Il serait donc, désormais, possible pour une personne qui, par état ou par profession, est dépositaire de secrets et a de ce fait connaissance d'une infraction, de se soustraire à cette obligation de garder le silence dans deux nouveaux cas de figure:

1º lorsqu'elle apprend l'existence des faits par une victime ayant dépassé depuis l'âge de la majorité;

2º lorsqu'il existe un danger grave et imminent pour l'intégrité mentale ou physique d'un mineur autre que la victime mineure par qui elle a eu connaissance des faits mais qui est placé dans la même situation qu'elle.

François BELLOT
Alain COURTOIS
Christine DEFRAIGNE.

PROPOSITION DE LOI


Article 1er

La présente loi règle une matière visée à l'article 78 de la Constitution

Art. 2

L'article 458bis du Code pénal, inséré par la loi du 28 novembre 2000, est remplacé par ce qui suit:

« Art. 458bis.
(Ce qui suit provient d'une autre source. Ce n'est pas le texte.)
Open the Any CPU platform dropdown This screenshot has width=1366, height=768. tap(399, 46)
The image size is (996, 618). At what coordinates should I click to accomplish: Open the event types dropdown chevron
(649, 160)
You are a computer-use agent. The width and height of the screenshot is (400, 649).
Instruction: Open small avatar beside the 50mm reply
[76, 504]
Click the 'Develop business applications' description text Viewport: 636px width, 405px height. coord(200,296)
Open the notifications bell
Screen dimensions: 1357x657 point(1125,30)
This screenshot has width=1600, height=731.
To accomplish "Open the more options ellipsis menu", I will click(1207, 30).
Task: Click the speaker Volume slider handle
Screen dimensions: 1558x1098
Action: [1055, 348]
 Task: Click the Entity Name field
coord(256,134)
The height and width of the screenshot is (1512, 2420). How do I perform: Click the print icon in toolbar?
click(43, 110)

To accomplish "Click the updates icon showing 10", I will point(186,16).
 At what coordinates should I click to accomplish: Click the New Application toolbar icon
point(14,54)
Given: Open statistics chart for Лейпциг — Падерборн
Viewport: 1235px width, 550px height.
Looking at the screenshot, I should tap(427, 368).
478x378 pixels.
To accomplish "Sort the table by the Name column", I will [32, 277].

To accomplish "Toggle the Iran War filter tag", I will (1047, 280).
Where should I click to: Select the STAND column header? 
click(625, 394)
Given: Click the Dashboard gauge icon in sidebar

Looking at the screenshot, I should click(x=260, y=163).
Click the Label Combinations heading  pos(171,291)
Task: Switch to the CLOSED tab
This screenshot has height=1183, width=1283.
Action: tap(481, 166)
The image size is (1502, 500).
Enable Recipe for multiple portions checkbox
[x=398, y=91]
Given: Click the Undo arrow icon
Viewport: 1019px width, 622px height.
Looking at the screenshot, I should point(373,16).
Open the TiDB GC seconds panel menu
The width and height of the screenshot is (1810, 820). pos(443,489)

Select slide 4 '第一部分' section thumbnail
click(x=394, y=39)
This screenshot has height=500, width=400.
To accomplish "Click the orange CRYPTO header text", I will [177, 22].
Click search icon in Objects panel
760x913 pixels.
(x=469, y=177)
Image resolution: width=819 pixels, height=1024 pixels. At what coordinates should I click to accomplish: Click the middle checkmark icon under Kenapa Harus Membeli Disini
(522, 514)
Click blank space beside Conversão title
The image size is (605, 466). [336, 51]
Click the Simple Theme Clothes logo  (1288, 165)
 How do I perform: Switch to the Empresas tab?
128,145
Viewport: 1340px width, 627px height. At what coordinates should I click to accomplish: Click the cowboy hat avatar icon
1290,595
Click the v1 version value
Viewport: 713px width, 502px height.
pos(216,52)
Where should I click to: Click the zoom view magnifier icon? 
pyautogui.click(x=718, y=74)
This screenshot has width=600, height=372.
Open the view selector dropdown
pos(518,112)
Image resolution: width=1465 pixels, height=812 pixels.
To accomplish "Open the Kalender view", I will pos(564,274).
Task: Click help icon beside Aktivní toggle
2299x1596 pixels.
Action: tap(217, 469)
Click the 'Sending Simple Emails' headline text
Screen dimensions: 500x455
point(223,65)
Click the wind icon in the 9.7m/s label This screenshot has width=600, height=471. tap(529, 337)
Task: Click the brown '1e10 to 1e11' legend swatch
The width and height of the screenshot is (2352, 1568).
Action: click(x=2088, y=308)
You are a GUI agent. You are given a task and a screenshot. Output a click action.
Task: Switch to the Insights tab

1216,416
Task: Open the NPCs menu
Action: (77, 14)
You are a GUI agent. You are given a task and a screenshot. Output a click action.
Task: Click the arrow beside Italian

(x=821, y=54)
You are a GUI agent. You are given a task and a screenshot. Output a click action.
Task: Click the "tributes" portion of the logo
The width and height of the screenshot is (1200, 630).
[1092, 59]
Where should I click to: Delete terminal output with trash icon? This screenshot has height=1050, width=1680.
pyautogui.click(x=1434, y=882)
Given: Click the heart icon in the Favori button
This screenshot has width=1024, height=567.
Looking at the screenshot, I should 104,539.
Toute personne qui, par état ou par profession, est dépositaire de secrets et a de ce fait connaissance d'une infraction prévue aux articles 372 à 377, 392 à 394, 396 à 405ter, 409, 423, 425 et 426, qui a été commise sur un mineur, peut, sans préjudice des obligations que lui impose l'article 422bis, en informer le procureur du Roi, à la triple condition qu'elle ait examiné la victime ou recueilli ses confidences même si, entre-temps, celle-ci a atteint l'âge de la majorité; qu'il existe un danger grave et imminent pour l'intégrité mentale ou physique de l'intéressé ou pour un autre mineur; qu'elle ne soit pas en mesure, elle-même ou avec l'aide de tiers, de protéger cette intégrité. »

22 octobre 2010.

François BELLOT
Alain COURTOIS
Christine DEFRAIGNE.

(1) Colette-Basecqz N., « La violation du secret professionnel dans une situation de maltraitance d'enfant. La justification par l'autorisation de l'article 458bis du Code pénal ou par l'état de nécessité », Rev. Dr. Santé, 09/10, Kluwer, p. 23; Henneau C., Verhaegen J., Droit pénal général, 3e éd., Bruxelles, Bruylant, 2003, p. 189.

(2) Cass., 19 oct. 2005, RDPC, 2006, p. 322.

(3) Cour constitutionnelle, 3 mai 2000, arrêt no 46/2000.

(4) Henneau C., Verhaegen J., Droit pénal général, 3e éd., Bruxelles, Bruylant, 2003, pp. 192-194.

(5) Projet de loi relative à la protection pénale des mineurs, auditions, doc. Parl., Chambre, sess.ord. 2000-2001, no 50-695/9, pp. 21, 27 et 37.

(6) Hennau C., Verhaegen J., « Recherche policière et secret médical », JT, 1988, p. .165.